- Description of the task -
Provide the count of lines below that include the word "field", without any accompanying remarks.

- Material supplied -
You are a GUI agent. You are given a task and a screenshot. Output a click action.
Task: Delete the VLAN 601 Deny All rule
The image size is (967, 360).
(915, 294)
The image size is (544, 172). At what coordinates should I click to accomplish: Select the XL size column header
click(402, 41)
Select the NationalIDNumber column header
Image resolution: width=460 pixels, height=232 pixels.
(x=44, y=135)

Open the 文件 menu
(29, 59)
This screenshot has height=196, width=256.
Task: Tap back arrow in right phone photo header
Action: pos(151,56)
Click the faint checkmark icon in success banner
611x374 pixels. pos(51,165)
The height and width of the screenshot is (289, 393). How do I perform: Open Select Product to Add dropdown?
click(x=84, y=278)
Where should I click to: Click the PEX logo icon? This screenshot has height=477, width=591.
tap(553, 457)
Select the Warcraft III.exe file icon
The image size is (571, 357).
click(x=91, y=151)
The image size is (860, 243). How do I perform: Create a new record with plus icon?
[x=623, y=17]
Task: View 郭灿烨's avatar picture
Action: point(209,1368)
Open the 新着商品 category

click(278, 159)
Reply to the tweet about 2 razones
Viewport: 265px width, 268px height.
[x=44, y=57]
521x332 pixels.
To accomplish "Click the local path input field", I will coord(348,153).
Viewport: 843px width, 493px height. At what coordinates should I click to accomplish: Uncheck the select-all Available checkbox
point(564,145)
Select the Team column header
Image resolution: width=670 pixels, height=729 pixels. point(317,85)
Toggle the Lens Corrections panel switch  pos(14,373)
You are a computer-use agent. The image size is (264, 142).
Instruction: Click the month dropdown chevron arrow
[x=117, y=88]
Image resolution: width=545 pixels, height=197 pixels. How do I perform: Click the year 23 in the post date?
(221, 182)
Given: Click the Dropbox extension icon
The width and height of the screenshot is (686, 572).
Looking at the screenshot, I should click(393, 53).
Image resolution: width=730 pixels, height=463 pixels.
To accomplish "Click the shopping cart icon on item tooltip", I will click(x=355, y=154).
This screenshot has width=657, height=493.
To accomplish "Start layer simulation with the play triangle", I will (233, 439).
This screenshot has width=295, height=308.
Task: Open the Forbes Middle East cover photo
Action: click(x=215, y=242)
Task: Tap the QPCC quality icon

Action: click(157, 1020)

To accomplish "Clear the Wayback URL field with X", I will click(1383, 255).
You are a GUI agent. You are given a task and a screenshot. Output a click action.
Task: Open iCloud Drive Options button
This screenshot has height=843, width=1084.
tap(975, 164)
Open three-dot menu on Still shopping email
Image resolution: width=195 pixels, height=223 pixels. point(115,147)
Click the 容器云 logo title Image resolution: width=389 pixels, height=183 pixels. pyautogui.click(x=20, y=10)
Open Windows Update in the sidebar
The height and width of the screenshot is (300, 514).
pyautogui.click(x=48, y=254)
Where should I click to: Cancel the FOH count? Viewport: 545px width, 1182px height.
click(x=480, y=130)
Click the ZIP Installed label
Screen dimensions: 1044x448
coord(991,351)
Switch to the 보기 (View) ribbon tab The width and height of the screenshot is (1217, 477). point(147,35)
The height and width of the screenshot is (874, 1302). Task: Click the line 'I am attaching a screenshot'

- Answer -
2